Теперь уже не думаю, что это я убила отца. Его убило гетто. Мы не смогли найти выход из ситуации, которая оказалась сильнее нас обоих. Отец мучился, будучи не в состоянии меня уберечь, а я чувствовала, что не могу уберечь его. Но все же то решение — идти за отцом — было спасением. Если бы осталась с матерью, то после его смерти не смогла бы жить. Я это знаю. Я чувствую это. Мы были с ним рядом до конца, только в ту минуту, когда он умирал, эсэсовец держал в своих объятиях мое тело. Звучит ужасно, но в действительности выглядело не совсем так. Это были отношения палач — жертва, однако роли поменялись, и я стала его палачом. Тот человек по-настоящему мучился. Я видела в его глазах растерянность и боль. Думаю, он влюбился в мою невинность, которая была для него чем-то неизведанным. Тело женщины, конечно, наиболее совершенно, однако его есть с чем сравнивать. Моя чистота была исключительна. Он желал ею обладать, только он один, но не мог ею овладеть. И чем больше старался, тем больше она была для него недосягаема. Он мог ее только уничтожить, но для этого требовалась смелость, а он, по существу, был трусом.

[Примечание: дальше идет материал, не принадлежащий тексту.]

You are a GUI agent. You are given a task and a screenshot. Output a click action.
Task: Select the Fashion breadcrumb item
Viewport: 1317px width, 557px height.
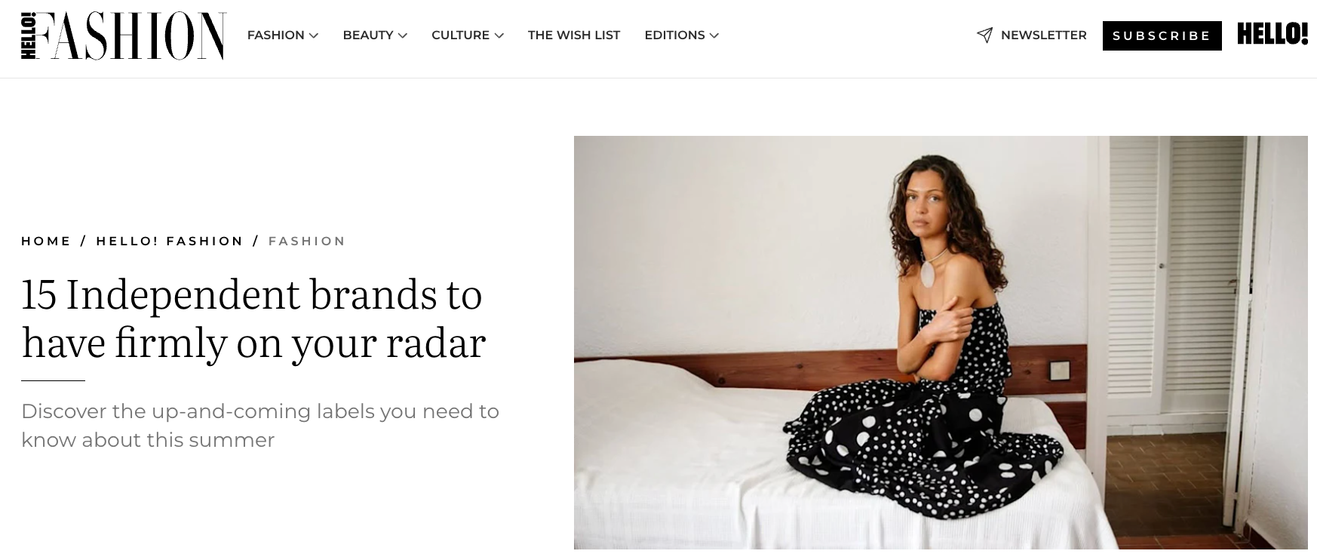[x=307, y=241]
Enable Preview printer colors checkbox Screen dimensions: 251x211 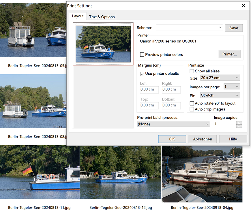click(x=142, y=54)
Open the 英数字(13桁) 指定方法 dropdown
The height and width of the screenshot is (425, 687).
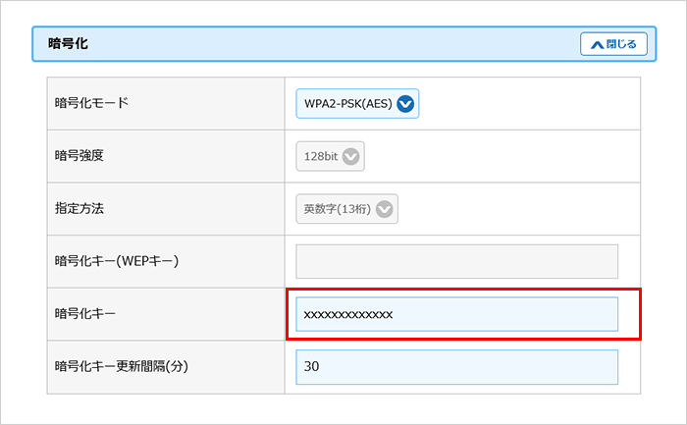(x=346, y=208)
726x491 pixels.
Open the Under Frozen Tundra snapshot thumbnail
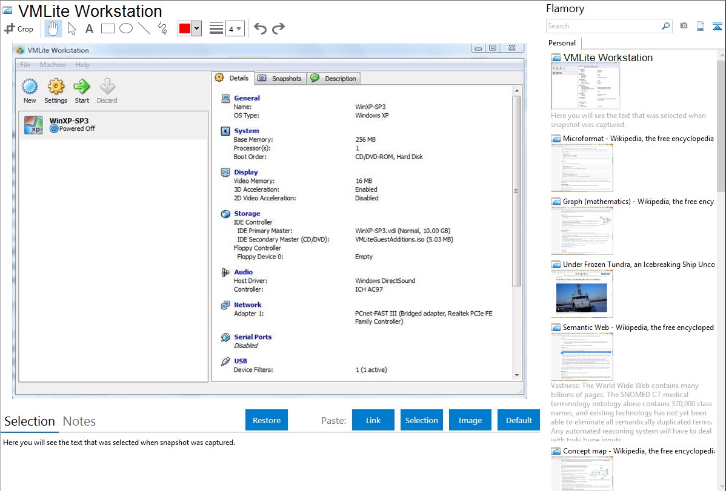pos(582,294)
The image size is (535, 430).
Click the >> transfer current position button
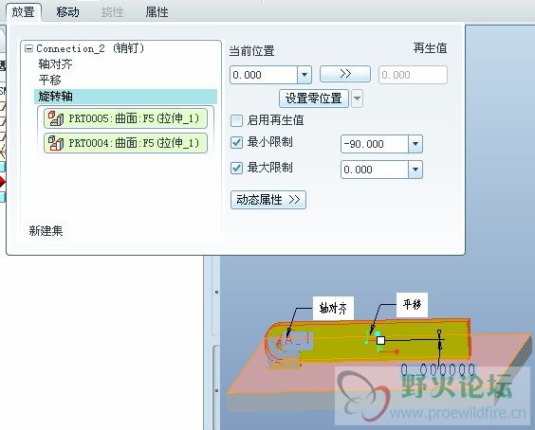[345, 74]
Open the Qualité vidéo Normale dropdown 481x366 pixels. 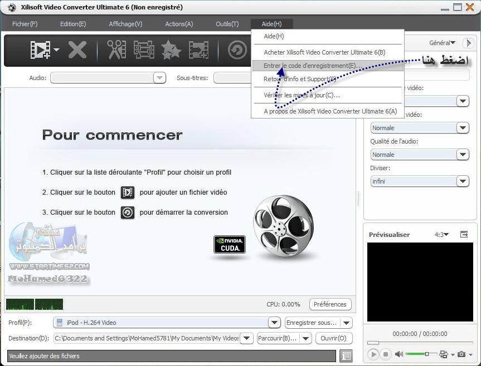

Я вспоминаю такую сцену. Кажется, после двух недель, на протяжении которых у нас с немцем ничего не получалось и он чувствовал себя все более истрепанным и униженным, ему наконец удалось войти в меня. Но тут же все кончилось. Мы лежали без движения, а потом я почувствовала, что он дрожит и трясется в беззвучном плаче. Почти сбросив его с себя, я встала, зажгла свет, налила шампанского и закурила. Он лежал скрючившись, голый, жалкий. Я видела его спину. Думаю, что четко не осознавала, до какой степени господствую над ним. Подсказывал инстинкт. Это могло измениться, если бы хоть раз ему удалось показать себя передо мной настоящим мужчиной. Не знаю, решился бы он тогда меня уничтожить. Мне кажется, что этот человек был не способен любить. Просто я была его психическим комплексом, который он любой ценой хотел преодолеть. Ведь дошло до того, что он, так презирающий мою нацию, хотел жениться на мне. Я была ему необходима, потому что все это было из-за меня. Он боролся со своей слабостью, ненавидел ее и старался от нее избавиться. Каждый раз, когда я приходила в ту комнату за помещением администрации, лицо эсэсовца изображало решительность. Он как бы готовился к бою — мобилизовывал свои силы. Ему казалось, что в этот раз будет по-другому, просто, но… когда он, раздетый донага, оказывался со мной в постели, ничего не менялось. Наши половые акты, так мне хочется это называть, становились все более неполноценными. Если бы он был хоть немного умнее, то в конце концов понял, что это не его вина — дело во мне. Наверное, за такое прозрение я могла бы поплатиться жизнью. К счастью, он продолжал обвинять себя. Тем тяжелее было для него, поскольку я являлась свидетелем обвинения. Подсознательно ощущая, что веду опасную игру, я продолжала унижать его дальше.